British Prime Minister David Cameron recently spoke at the Munich Security Conference on the topic of terrorism and Islamic extremism. His point was that the biggest threat the British face originates from terrorist attacks, yet he emphasized that the perpetrators act not from a religious conviction but one of ideology. He was explicit that Islam is a religion observed peacefully by many, yet “Islamist extremism is a political ideology supported by a minority.” Cameron continued, “It is vital that we make this distinction between religion on the one hand, and political ideology on the other.” What appeared to be factual, benign remarks turned controversial when the British Prime Minister held that the uprising of indigenous terrorists is catalyzed by the role of multiculturalism in British society.
What are the implications of Cameron’s comments for America? What does the contemporary notion of multiculturalism mean for a “nation of immigrants?” Multiculturalism has always been a core of America’s social framework. Various people from all over the world have come to this country bringing a unique set of what economists call the informal institutional structures that help shape our daily lives. These unique cultural characteristics are important and celebrated in America. What emerged as many differing cultural values assimilated together was a unique set of shared cultural institutions. Unique cultures were not lost; instead they were added to American culture.
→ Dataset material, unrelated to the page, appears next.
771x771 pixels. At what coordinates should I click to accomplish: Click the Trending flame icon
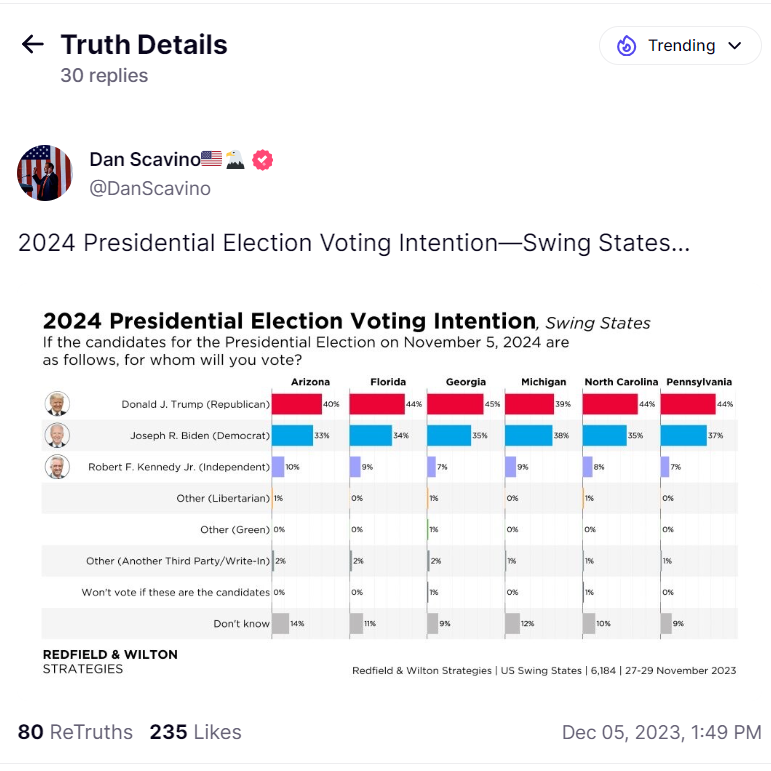(626, 46)
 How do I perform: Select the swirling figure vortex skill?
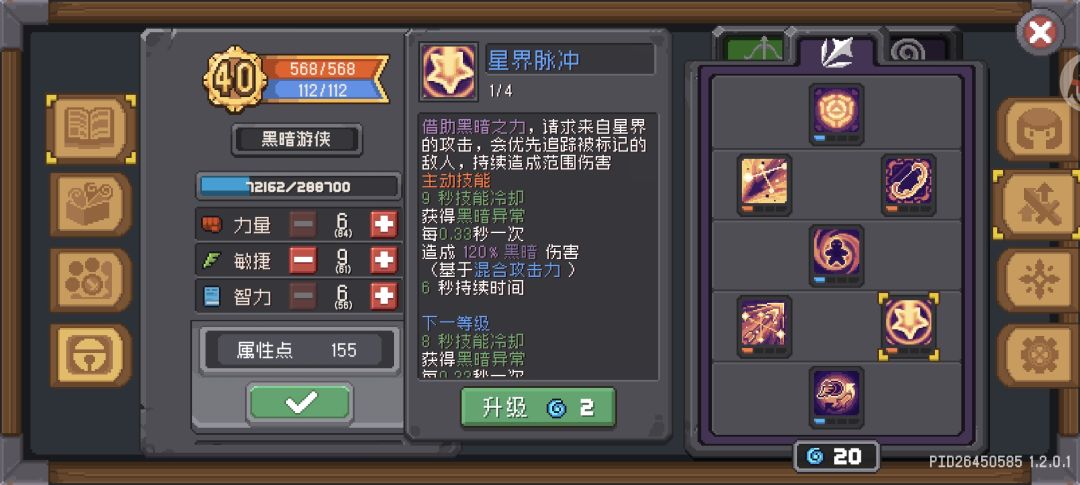(837, 256)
What has made America great is that we have always come together to form this unique American cultural identity. American culture consists of some specific core values that should remain despite the multicultural makeup of this nation. These core values are individual liberty, democratic ideals, equality of opportunity and the fundamental freedoms that intrigued Alexis de Tocqueville, causing him to pen these as American Exceptionalism.
These are the values born out of a revolution that launched this nation well over 200 years ago. They not only represent the identity of America, they are the values that have sustained and healed this nation during times of slavery and war.
The goal of the new multicultural movement today is to privilege what is exclusive or different about our myriad cultural identities over any shared core values. In fact, multicultural proponents argue there are no core American values, or at least no core values that supersede the diversity of ethnic values that exist today. This is wrong. We have encouraged different cultures to live separate lives, apart from each other and apart from the mainstream.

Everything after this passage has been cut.